§ **Problem description**:
Every line from the one containing "Maximize the editor area" through the end of the data is to be copied exactly, and nothing outside that range.

(Dataset entries)
....
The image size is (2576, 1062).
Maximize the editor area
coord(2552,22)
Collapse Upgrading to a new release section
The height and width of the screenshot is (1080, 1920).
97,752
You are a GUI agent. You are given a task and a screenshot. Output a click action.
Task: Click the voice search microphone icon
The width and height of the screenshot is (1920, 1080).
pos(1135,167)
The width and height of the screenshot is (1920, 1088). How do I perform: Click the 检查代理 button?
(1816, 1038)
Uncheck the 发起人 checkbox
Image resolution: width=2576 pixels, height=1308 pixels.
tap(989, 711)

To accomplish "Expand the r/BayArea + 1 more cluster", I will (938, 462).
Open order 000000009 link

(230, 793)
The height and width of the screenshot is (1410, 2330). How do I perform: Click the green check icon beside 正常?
....
§ **Reply to the exercise**:
Maximize the editor area
coord(2552,22)
Collapse Upgrading to a new release section
The height and width of the screenshot is (1080, 1920).
97,752
You are a GUI agent. You are given a task and a screenshot. Output a click action.
Task: Click the voice search microphone icon
The width and height of the screenshot is (1920, 1080).
pos(1135,167)
The width and height of the screenshot is (1920, 1088). How do I perform: Click the 检查代理 button?
(1816, 1038)
Uncheck the 发起人 checkbox
Image resolution: width=2576 pixels, height=1308 pixels.
tap(989, 711)

To accomplish "Expand the r/BayArea + 1 more cluster", I will (938, 462).
Open order 000000009 link

(230, 793)
The height and width of the screenshot is (1410, 2330). How do I perform: Click the green check icon beside 正常?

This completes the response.